Directions for this task :: Reproduce verbatim all of the data given below, but do not carry over the images.

(Stored data entries)
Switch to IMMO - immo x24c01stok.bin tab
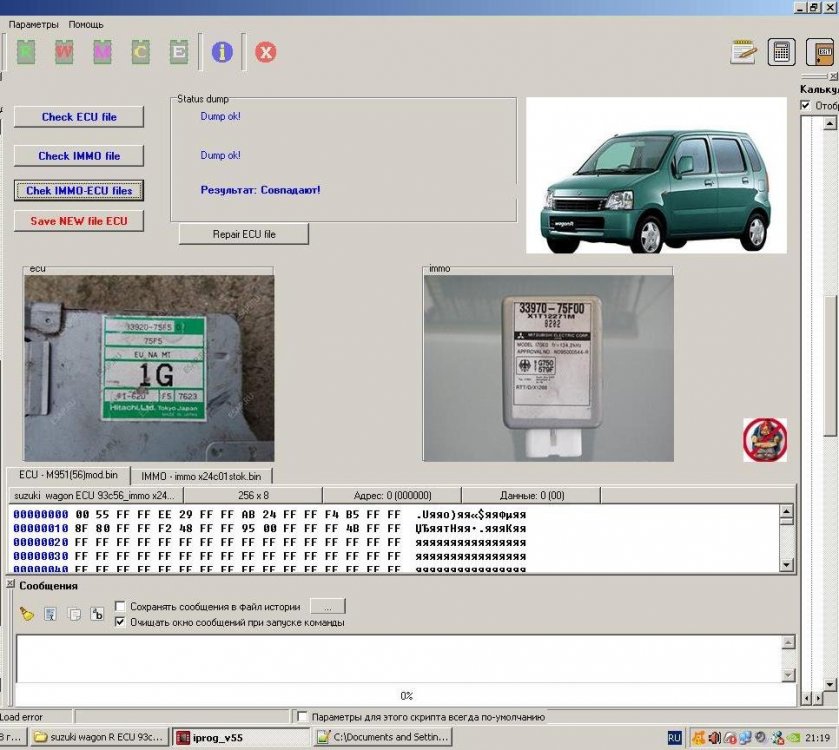Screen dimensions: 839x750 coord(202,477)
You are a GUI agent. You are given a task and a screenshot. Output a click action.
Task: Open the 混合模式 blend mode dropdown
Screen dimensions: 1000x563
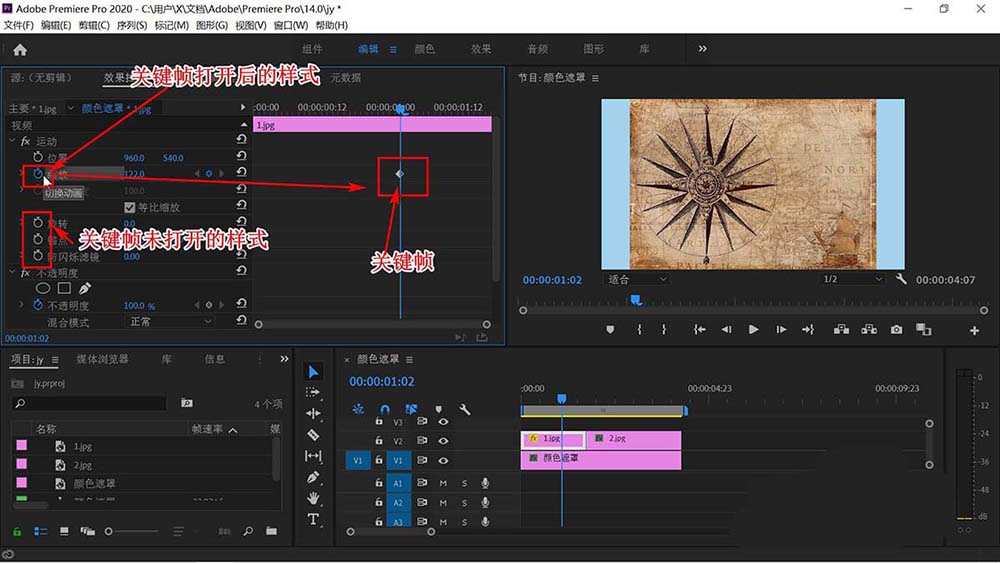170,322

Task response ::
Switch to IMMO - immo x24c01stok.bin tab
Screen dimensions: 839x750 coord(202,477)
You are a GUI agent. You are given a task and a screenshot. Output a click action.
Task: Open the 混合模式 blend mode dropdown
Screen dimensions: 1000x563
170,322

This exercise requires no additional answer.